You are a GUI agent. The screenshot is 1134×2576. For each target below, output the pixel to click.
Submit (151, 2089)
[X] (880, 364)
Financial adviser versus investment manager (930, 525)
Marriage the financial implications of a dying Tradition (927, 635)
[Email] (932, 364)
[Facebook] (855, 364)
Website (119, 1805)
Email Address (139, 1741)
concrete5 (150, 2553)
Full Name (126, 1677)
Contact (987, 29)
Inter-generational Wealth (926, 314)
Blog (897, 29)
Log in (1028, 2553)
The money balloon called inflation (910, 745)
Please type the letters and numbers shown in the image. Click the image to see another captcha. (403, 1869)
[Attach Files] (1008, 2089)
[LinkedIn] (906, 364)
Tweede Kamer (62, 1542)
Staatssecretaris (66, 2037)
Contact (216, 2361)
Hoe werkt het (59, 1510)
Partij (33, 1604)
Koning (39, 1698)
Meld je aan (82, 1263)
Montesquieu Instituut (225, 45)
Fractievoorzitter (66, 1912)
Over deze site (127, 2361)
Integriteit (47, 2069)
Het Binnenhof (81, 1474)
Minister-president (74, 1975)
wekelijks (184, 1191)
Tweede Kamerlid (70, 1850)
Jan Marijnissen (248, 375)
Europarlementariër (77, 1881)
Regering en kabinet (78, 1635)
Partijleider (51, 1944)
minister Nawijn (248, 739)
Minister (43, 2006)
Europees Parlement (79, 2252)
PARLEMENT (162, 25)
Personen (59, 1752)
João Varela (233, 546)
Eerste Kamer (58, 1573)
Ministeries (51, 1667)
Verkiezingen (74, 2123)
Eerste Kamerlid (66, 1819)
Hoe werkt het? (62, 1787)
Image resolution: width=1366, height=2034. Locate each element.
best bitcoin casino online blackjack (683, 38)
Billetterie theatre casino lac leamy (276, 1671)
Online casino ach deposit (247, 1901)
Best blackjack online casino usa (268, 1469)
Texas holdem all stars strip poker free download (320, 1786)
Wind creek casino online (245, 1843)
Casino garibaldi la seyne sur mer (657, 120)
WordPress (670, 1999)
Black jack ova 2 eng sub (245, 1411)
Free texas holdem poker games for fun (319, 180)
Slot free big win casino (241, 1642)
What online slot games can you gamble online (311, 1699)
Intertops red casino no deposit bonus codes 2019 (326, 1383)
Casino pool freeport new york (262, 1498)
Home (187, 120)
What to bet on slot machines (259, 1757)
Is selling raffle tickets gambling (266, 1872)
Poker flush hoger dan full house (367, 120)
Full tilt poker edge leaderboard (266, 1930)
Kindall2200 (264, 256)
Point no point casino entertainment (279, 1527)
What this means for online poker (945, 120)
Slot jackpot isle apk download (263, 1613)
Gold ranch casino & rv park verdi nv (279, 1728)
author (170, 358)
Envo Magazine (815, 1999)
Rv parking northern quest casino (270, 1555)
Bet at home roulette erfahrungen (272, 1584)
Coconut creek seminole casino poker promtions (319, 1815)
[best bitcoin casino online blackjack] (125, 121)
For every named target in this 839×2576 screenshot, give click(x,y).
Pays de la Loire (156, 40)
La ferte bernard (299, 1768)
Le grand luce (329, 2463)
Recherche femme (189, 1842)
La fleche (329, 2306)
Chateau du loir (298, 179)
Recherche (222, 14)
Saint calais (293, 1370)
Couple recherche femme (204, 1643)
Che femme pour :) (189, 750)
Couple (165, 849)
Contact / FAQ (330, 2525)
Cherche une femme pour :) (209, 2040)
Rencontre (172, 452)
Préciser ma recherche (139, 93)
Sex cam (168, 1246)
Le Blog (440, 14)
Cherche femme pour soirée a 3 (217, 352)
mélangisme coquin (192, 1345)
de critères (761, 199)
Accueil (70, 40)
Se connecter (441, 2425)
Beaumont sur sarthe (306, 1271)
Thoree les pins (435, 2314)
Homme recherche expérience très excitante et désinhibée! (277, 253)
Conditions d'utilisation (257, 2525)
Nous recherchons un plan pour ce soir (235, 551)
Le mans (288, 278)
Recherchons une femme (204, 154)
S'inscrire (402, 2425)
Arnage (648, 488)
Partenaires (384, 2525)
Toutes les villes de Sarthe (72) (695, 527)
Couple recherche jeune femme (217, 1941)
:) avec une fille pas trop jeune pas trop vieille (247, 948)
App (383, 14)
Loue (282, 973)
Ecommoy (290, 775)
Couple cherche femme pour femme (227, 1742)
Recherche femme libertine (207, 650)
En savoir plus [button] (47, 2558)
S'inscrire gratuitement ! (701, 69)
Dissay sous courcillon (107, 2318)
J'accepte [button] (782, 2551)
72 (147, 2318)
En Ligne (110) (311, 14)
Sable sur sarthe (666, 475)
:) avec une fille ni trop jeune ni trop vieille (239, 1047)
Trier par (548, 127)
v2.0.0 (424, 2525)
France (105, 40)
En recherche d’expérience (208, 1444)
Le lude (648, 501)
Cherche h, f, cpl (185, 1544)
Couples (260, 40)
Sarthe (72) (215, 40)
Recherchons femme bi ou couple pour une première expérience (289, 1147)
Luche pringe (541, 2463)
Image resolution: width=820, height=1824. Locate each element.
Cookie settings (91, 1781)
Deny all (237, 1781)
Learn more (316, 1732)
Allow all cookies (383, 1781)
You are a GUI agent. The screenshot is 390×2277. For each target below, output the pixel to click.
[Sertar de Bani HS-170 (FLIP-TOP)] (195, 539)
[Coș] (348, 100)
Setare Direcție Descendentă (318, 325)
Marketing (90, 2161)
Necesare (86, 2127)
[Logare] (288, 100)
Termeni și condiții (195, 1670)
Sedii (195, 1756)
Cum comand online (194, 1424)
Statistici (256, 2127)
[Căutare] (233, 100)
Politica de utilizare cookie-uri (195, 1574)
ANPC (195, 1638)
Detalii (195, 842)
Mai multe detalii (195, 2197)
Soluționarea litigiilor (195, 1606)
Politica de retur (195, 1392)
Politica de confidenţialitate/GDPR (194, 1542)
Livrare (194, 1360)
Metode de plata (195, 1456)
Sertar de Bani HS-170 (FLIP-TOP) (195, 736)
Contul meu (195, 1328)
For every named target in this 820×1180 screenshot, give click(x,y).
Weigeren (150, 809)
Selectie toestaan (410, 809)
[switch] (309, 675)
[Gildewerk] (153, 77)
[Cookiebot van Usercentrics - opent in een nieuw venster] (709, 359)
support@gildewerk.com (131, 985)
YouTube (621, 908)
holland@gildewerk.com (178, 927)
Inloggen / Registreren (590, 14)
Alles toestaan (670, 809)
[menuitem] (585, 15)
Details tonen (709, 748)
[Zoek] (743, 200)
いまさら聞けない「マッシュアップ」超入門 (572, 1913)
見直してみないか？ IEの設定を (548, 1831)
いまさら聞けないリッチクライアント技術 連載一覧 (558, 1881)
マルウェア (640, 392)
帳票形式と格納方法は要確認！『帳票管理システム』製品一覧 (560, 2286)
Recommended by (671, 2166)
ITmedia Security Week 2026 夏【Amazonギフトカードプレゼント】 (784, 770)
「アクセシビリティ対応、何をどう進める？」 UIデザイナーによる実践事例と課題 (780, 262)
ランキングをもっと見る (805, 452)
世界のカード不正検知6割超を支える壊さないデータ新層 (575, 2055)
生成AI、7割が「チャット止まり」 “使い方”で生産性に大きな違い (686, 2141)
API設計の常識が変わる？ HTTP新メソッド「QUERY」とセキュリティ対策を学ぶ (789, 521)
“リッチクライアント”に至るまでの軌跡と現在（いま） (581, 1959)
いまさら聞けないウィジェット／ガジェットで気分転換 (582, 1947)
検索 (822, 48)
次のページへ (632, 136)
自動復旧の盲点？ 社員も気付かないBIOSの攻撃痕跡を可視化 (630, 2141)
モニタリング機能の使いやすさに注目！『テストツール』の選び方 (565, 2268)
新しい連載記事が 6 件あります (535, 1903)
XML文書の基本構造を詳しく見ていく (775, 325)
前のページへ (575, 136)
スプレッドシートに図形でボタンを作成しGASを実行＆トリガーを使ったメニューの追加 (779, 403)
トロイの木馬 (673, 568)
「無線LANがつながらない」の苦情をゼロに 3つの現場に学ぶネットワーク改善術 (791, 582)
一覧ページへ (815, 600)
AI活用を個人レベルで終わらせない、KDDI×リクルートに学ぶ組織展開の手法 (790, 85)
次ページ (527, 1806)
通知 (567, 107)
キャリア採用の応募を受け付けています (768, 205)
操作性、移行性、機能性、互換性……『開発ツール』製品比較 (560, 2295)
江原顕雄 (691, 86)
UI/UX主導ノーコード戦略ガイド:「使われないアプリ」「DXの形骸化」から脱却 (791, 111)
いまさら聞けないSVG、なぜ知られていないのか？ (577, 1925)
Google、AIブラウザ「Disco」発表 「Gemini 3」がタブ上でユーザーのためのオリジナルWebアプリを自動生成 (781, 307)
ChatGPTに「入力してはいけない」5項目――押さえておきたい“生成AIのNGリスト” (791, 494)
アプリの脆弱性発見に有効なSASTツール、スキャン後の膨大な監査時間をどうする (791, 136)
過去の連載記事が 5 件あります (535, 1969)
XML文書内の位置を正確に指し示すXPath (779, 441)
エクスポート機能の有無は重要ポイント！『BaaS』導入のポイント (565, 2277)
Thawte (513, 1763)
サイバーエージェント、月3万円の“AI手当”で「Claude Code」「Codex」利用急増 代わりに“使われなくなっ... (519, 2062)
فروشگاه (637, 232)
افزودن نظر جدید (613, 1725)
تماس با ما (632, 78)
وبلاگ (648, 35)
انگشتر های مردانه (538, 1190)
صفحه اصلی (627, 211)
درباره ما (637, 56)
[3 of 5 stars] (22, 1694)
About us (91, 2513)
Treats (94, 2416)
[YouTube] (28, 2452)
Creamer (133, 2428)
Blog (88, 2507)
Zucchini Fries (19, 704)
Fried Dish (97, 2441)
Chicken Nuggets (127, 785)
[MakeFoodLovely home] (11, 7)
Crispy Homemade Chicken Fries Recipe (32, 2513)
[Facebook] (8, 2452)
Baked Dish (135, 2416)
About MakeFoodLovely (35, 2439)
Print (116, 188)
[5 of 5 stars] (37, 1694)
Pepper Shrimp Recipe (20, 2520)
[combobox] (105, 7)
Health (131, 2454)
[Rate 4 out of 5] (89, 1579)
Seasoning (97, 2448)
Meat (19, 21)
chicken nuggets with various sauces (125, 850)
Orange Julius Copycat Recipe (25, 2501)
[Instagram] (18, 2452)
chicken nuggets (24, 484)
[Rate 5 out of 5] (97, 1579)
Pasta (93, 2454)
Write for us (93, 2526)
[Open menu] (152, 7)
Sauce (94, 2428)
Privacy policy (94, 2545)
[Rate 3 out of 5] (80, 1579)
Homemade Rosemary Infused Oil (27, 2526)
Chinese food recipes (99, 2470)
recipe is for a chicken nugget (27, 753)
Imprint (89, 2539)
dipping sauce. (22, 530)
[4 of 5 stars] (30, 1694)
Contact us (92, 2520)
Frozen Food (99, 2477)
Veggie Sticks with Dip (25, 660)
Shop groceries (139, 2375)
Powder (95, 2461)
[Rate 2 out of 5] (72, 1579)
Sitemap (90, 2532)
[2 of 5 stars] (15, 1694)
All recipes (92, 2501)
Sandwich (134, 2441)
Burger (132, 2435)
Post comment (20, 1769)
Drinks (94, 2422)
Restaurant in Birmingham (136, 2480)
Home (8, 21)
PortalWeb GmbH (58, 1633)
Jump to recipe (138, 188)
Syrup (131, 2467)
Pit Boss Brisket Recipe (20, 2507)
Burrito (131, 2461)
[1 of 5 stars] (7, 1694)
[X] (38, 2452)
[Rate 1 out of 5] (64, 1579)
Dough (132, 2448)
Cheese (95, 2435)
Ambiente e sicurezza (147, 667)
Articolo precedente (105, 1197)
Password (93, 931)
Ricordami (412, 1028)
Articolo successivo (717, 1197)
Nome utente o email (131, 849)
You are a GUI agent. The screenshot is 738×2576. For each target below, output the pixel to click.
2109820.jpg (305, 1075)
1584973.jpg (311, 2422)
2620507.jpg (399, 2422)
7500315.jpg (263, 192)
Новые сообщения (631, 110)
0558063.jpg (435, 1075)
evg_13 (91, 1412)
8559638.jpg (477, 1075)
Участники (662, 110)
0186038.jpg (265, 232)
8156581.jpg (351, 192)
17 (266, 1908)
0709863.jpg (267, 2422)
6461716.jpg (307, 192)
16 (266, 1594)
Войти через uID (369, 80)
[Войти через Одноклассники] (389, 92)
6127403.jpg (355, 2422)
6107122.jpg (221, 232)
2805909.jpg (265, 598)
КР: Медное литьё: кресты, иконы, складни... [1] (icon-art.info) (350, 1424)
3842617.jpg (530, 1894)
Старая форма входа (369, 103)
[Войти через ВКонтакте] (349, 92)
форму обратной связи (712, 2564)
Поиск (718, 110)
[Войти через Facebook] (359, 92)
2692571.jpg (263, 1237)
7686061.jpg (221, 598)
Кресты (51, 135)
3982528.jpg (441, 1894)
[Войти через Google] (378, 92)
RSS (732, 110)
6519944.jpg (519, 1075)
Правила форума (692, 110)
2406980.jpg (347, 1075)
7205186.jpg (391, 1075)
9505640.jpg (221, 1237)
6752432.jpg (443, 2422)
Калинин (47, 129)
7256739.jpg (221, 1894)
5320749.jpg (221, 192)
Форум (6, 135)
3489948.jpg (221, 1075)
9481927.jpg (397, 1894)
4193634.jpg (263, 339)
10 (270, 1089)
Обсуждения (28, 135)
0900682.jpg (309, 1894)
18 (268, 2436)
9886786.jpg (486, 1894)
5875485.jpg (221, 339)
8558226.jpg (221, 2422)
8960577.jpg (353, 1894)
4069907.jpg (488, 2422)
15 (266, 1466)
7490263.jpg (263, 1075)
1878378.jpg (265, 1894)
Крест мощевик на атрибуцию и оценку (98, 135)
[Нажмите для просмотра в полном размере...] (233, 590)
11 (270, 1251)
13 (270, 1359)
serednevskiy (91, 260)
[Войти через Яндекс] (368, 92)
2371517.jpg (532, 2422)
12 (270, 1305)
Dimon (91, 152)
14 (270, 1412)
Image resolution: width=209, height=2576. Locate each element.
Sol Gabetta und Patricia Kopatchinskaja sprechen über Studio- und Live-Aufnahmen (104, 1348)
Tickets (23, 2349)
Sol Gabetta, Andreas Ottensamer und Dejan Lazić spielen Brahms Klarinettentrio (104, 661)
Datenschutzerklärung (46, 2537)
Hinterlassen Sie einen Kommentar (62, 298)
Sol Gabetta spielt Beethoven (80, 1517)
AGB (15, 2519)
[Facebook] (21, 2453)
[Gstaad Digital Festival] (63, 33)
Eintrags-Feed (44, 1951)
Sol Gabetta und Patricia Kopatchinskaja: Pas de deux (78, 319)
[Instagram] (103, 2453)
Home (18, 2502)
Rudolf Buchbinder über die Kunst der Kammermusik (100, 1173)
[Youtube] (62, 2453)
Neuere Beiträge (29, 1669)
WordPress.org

.....

After locating the line with "[1 of 5 stars] (7, 1694)" above, return that line and every later line through the one with "2109820.jpg (305, 1075)", word for word and with nothing else.

## [ANSWER TO THIS TASK]
[1 of 5 stars] (7, 1694)
[X] (38, 2452)
[Rate 1 out of 5] (64, 1579)
Dough (132, 2448)
Cheese (95, 2435)
Ambiente e sicurezza (147, 667)
Articolo precedente (105, 1197)
Password (93, 931)
Ricordami (412, 1028)
Articolo successivo (717, 1197)
Nome utente o email (131, 849)
You are a GUI agent. The screenshot is 738×2576. For each target below, output the pixel to click.
2109820.jpg (305, 1075)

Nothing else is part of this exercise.